Le Réveil du tigre.

                                    


                                                                                                                                                                                                                                                        

 Par Robert Laplante

Même s’ils sont indissociables du développement de l’Ouest américain et de la création de sa mythologie, les Asiatiques, dont les Chinois, sont pourtant plutôt absents des œuvres culturelles consacrées à la conquête de l’Ouest. Bien sûr ils y sont, mais comme figurants, au hasard de l’avancée du cheval de fer, ou comme personnages secondaires stéréotypés ou mystérieux comme dans : L’héritage de Rantaplan, mon Lucky Luke favori. À part Shanghai Joe,


                                              


Soleil Rouge,

                                                  


                                                         

deux westerns spaghettis, même si techniquement ce dernier ne l’est pas vraiment et Shanghai Noon, 

                                                           


un western humoristique avec Jackie Chan, les Asiatiques ont rarement été au cœur des productions culturelles consacrées à la conquête de l’Ouest. Et puis il y a eu Chinaman à l’aube des années 2000. En 1997 plus précisément.
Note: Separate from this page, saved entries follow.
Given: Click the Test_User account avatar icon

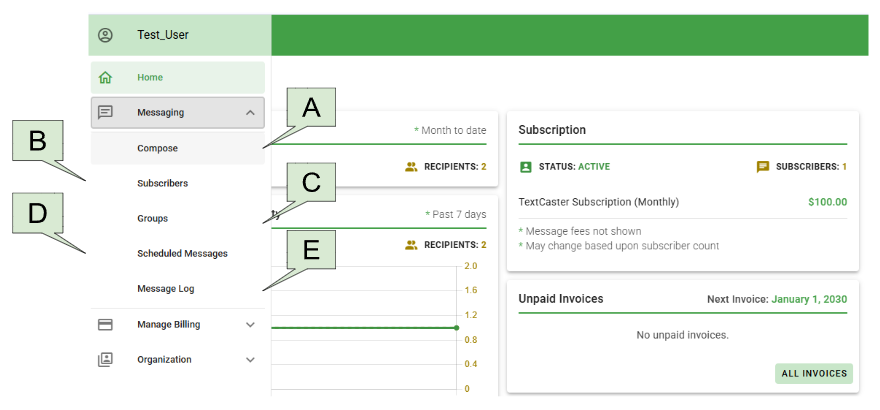Looking at the screenshot, I should click(105, 35).
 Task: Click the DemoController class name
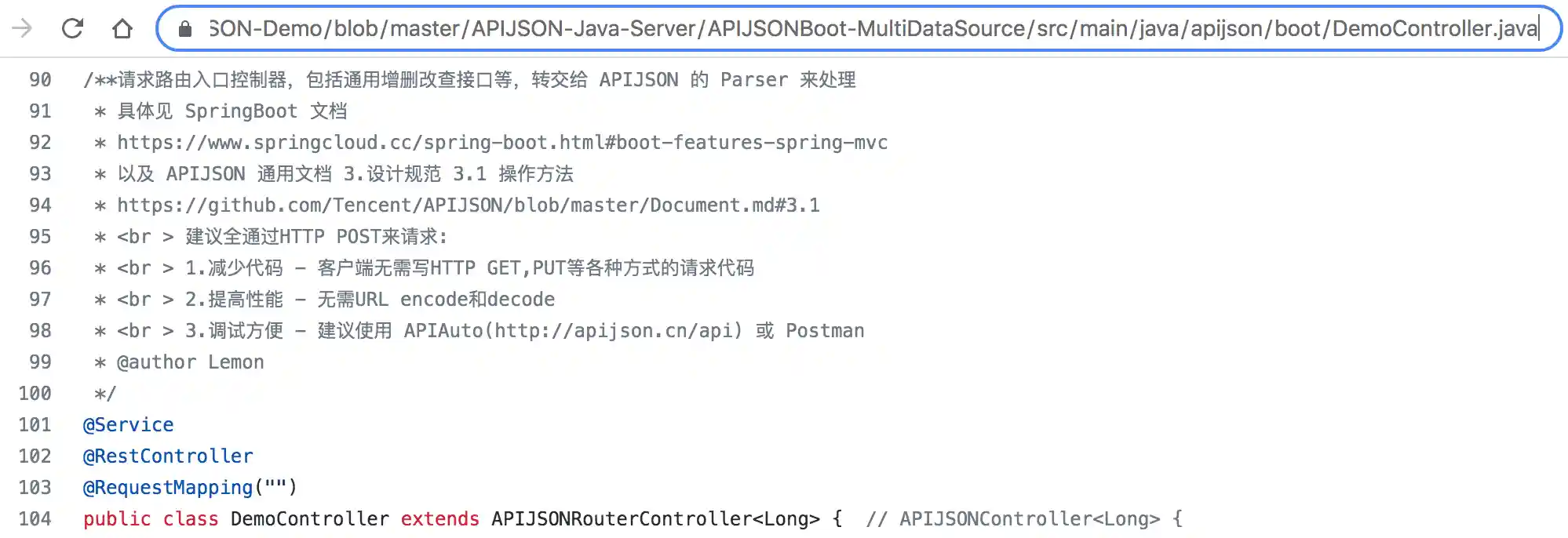coord(309,519)
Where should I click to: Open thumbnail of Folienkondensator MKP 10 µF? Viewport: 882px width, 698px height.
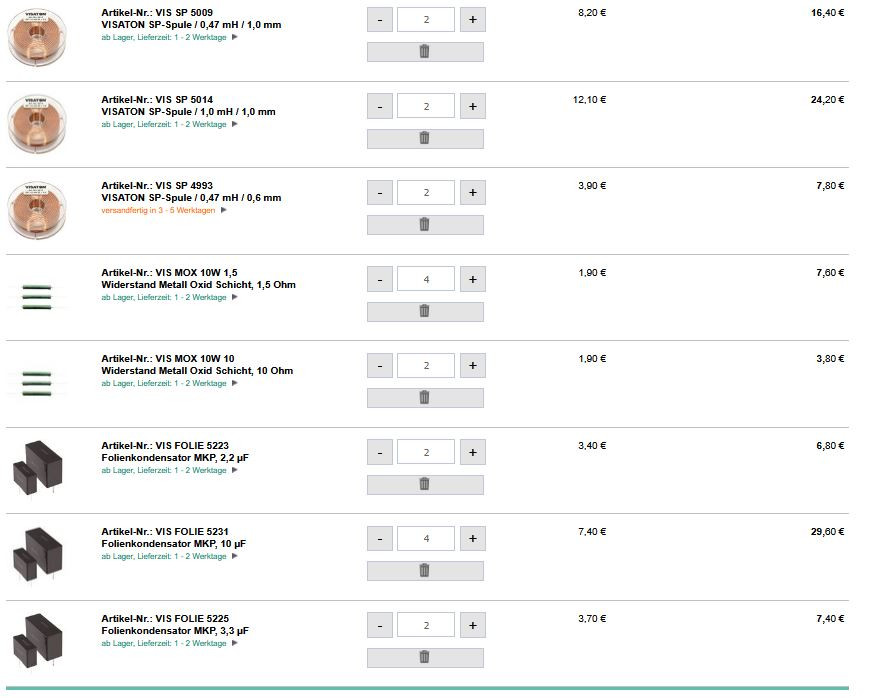click(x=37, y=555)
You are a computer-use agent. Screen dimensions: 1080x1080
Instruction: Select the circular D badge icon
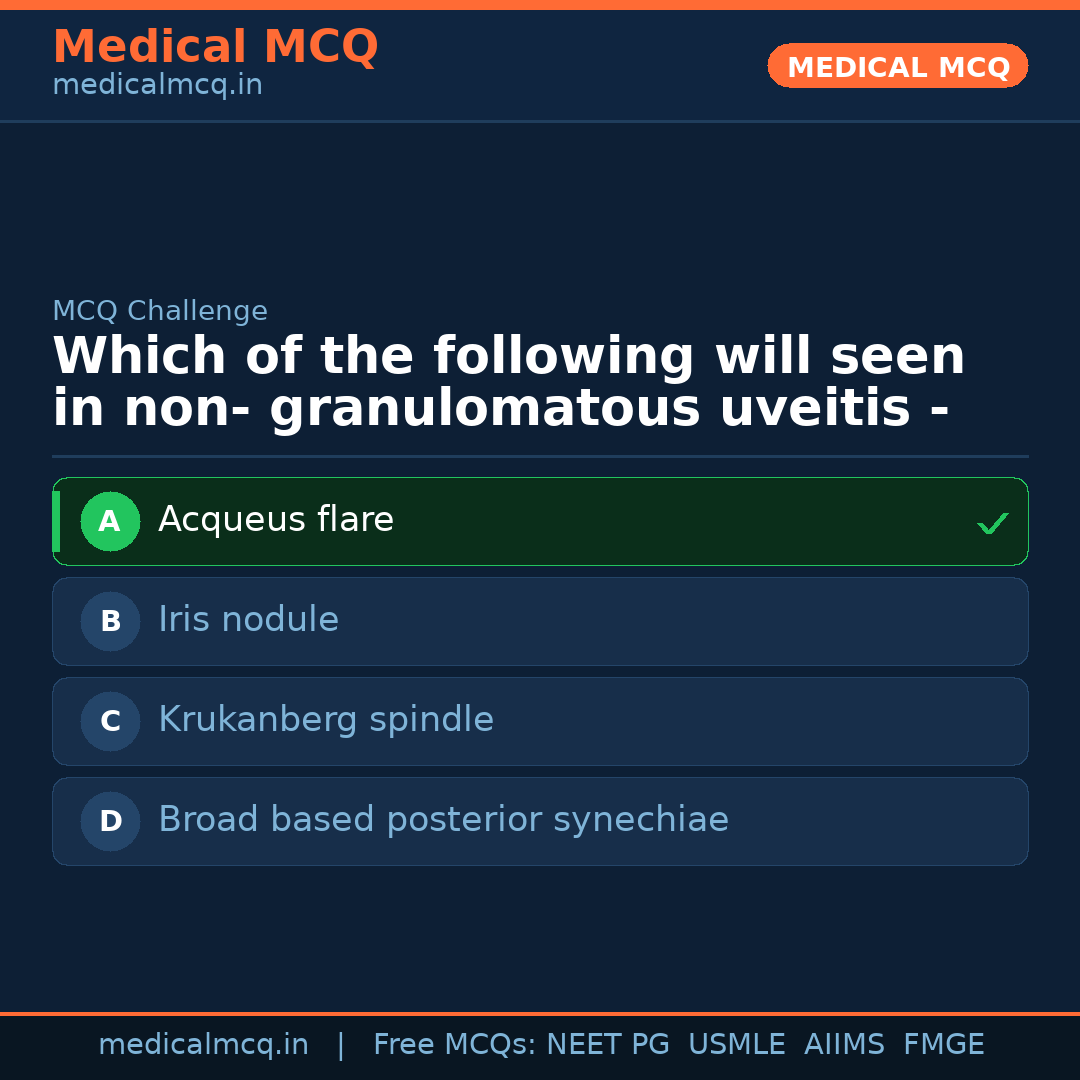point(110,821)
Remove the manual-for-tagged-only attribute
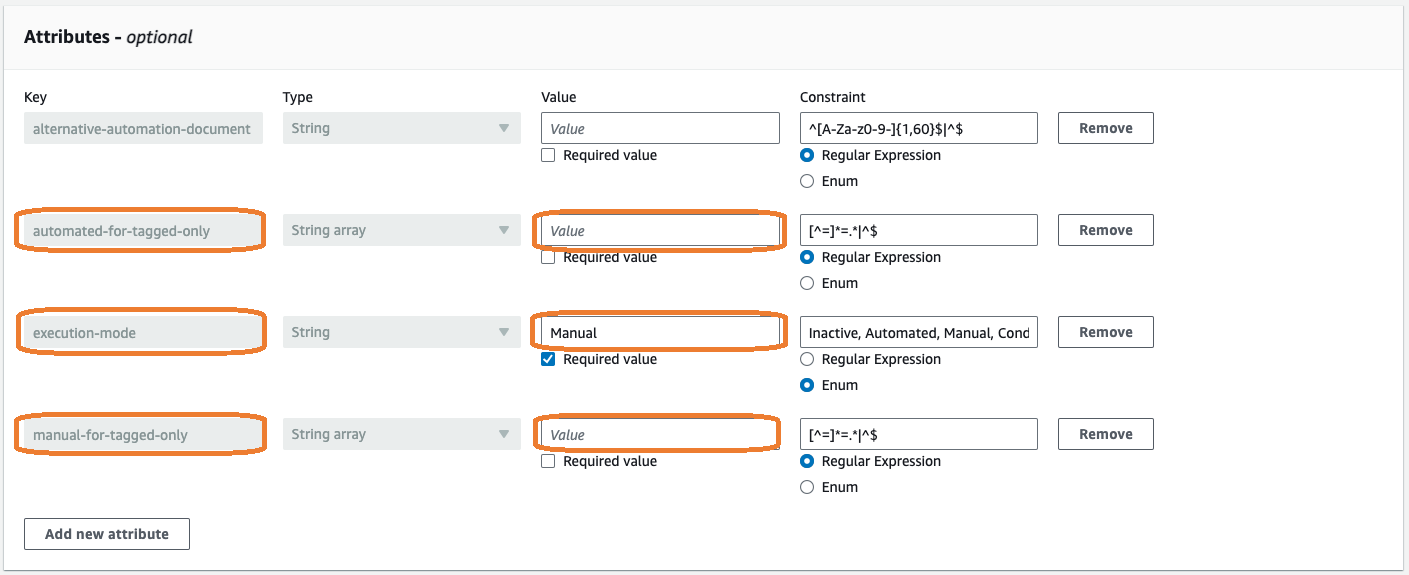This screenshot has width=1409, height=575. tap(1105, 434)

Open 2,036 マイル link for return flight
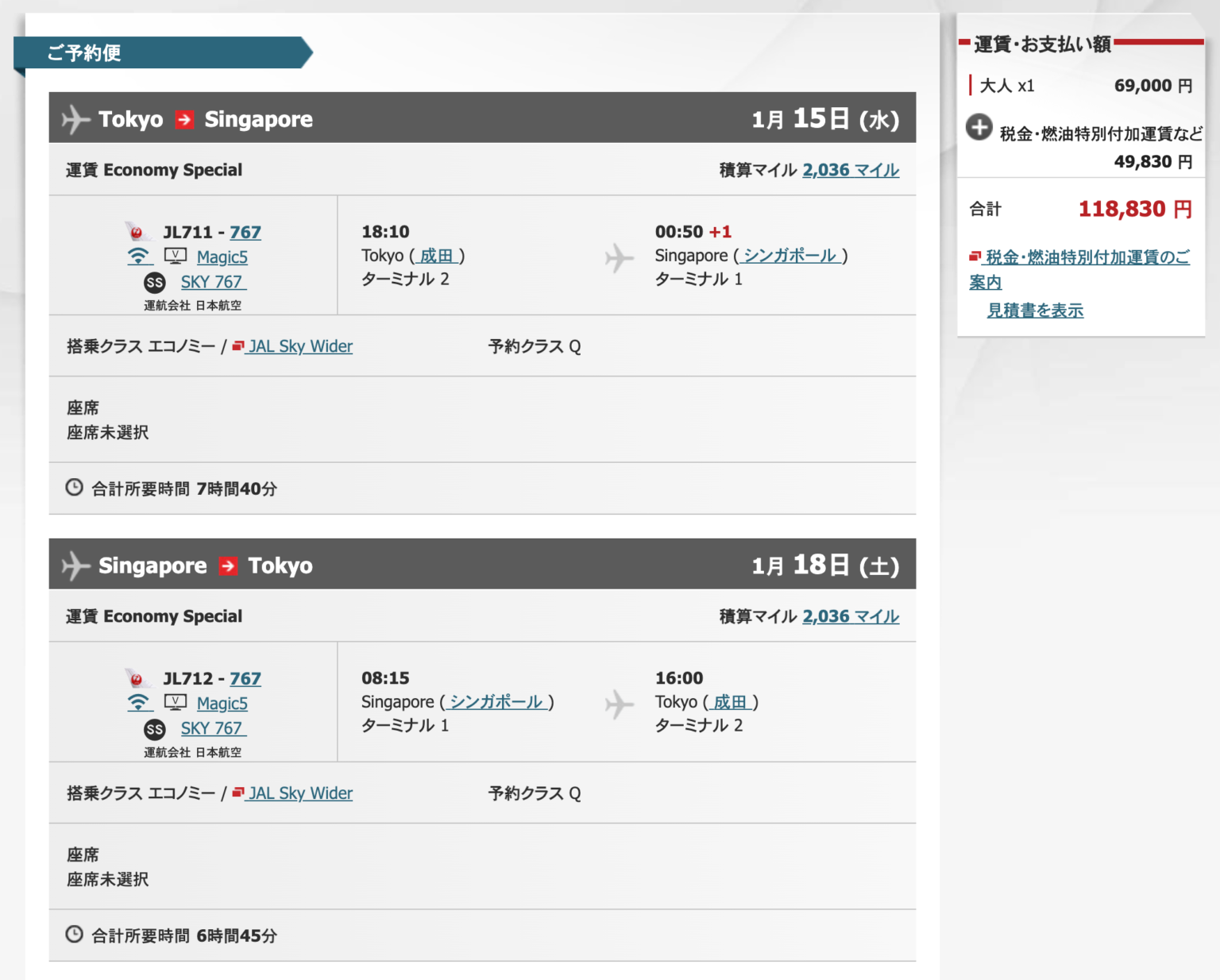click(x=851, y=616)
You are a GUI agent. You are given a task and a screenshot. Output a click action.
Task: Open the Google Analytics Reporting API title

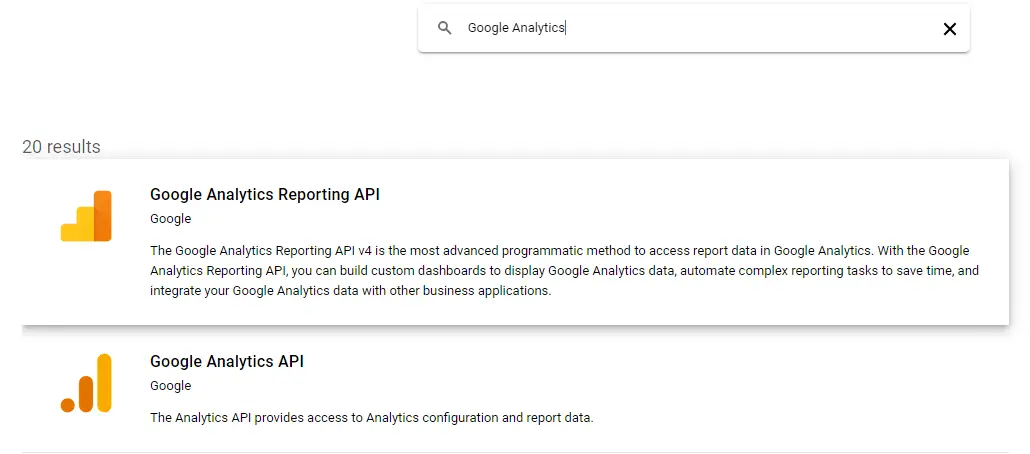click(x=264, y=195)
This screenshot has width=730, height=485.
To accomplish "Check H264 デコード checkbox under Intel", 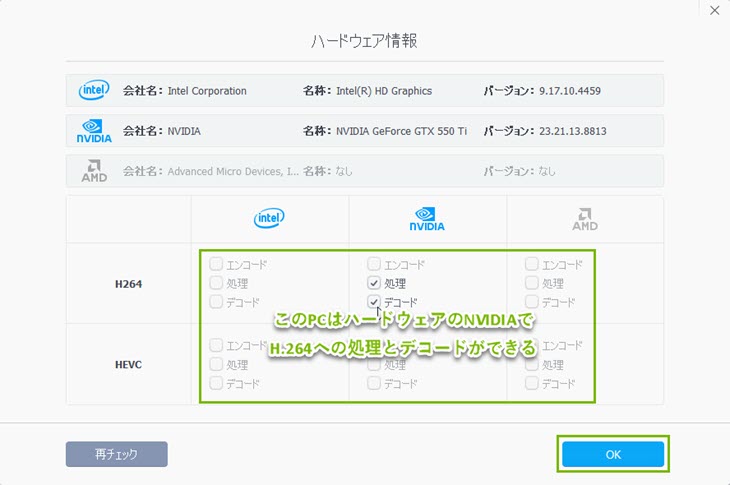I will (216, 302).
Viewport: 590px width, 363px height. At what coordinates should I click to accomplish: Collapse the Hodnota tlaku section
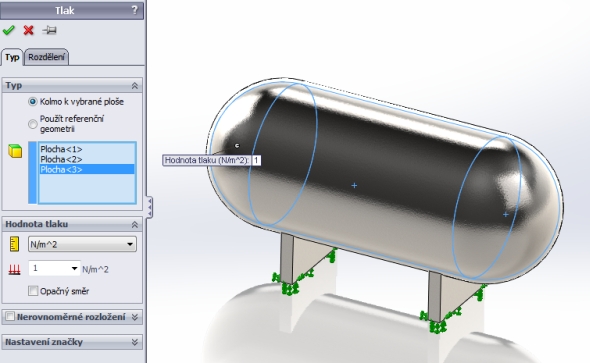135,225
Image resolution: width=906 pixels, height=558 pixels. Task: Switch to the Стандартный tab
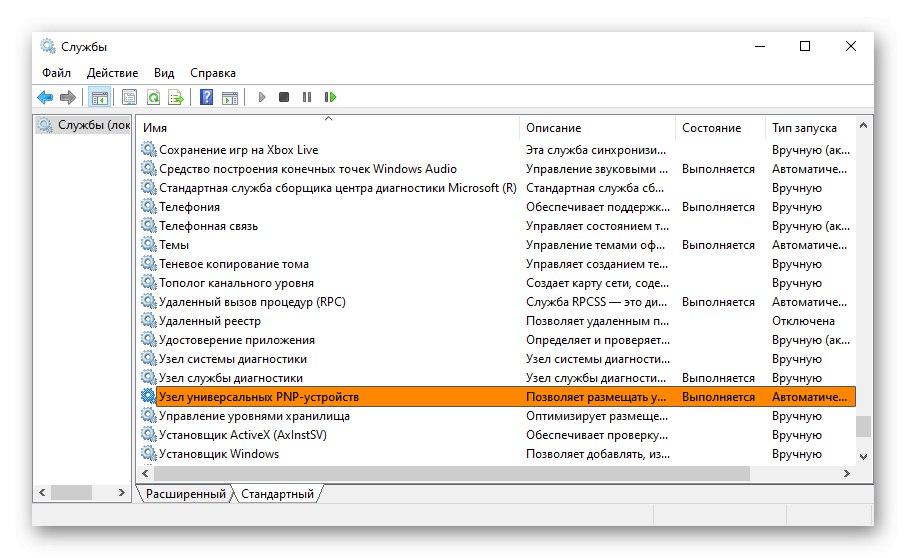(x=277, y=494)
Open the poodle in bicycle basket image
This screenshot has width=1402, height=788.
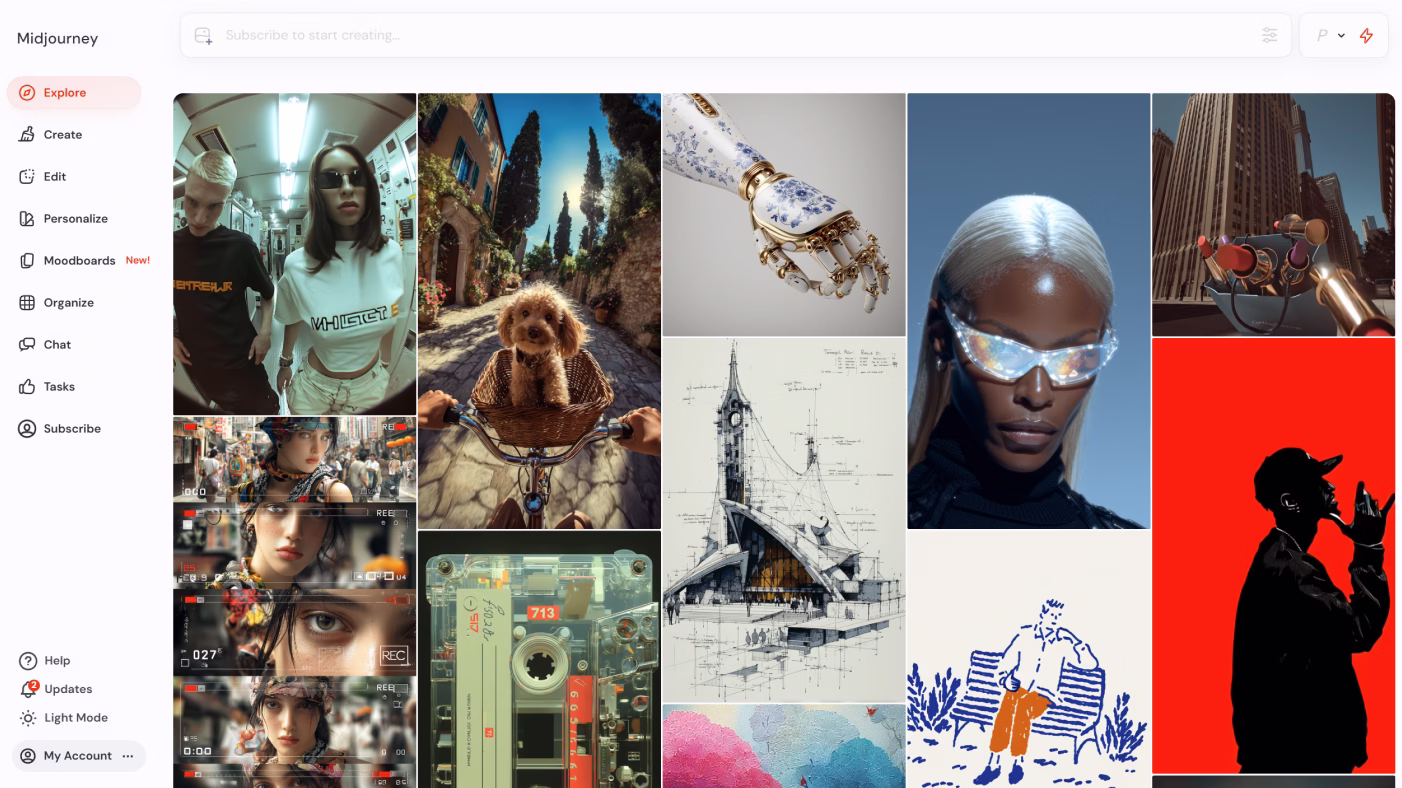coord(539,311)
Mais des nouvelles de Chinaman nous n’en avions pas eu depuis très longtemps, depuis 2007 en fait. Où était rendu cet ancien mercenaire des terrifiantes Triades cantonaises exilé quelque part dans l’Ouest américain ? Personne ne le savait, jusqu’au moment où TaDuc et Le Tendre ont décidé de renouer avec lui le temps d’une dernière charge aussi furieuse que suicidaire.

S’il s’est passé 15 ans entre la parution Tucano et le nouvel opus Le réveil du tigre, c’est plutôt 20 ans qui se sont écoulés dans la vie de Chinaman. 20 ans d’errance où il s’est enfoncé dans l’obscurité et dans l’oubli bienveillant de l’opium, seul médicament pour endormir partiellement son âme tourmentée par ses fantômes du passé.

Mais quelques fois, le passé revient sous une nouvelle forme, histoire de nous donner l’ultime chance de gouter à une parcelle de la rédemption que la « divine drogue », comme on surnommait l’opium, ne peut nous accorder.

Testament de Chinaman, Le réveil du tigre est le meilleur tome de cette série atypique, du moins dans l’univers du western. Si la ruée vers l’or a laissé sa place à la découverte de l’or noir, l’appétit insatiable des hommes pour le pouvoir et la richesse est resté le même. Et ici, il prend la forme d’une compagnie pétrolière prête à tout pour contrôler la future précieuse ressource.

Encore une fois, TaDuc et Le Tendre aborde le western avec les yeux de l’étranger qui tente tant bien que mal de survivre dans une société violente, injuste, raciste, sans honneur, où l’argent est la seule loi. Il ne fait pas bon être Chinois dans cet Ouest légendaire. Comme il ne fait pas bon être un membre des Premières Nations, un Mexicain, un Noir où tout simplement être différent.

Rondement mené : Le réveil du tigre est le baroud d’honneur d’un éternel apatride qui ne trouve sa place nulle part et qui tente dans un dernier rugissement de retrouver la dignité et l’honneur que la Guerre de Sécession et l’opium lui ont confisqué.

J’ai toujours aimé la série Chinaman, même si quelques fois je trouvais qu’elle avait un peu de difficulté à trouver son rythme. Mais force est de constater que Chinaman n’a jamais été aussi intéressant que dans ce nouvel album. J’ai l’impression qu’enfin les auteurs ont répondu aux promesses que j’avais entrevues lors de ma lecture de La montagne d’or.

Chinaman prend congé de l’Ouest de la plus belle des façons, glorieusement. Une fin aussi mythique que cet Ouest crépusculaire qui disparait tranquillement chassée par la modernité qui pointe son nez avec ses automobiles, son pétrole, sa technologie et sa civilisation.

Tout comme Red Dust, Blueberry, Manuel Gutierrez, dit « le Cheyenne » Il était une fois dans l’Ouest et John Bernard Books, inoubliable John Wayne dans The Shootist,

                                                     


Chinaman quitte avec panache et dignité ce nouvel Ouest où il n’a plus sa place.

TaDuc, Le Tendre, Le réveil du tigre, Dupuis.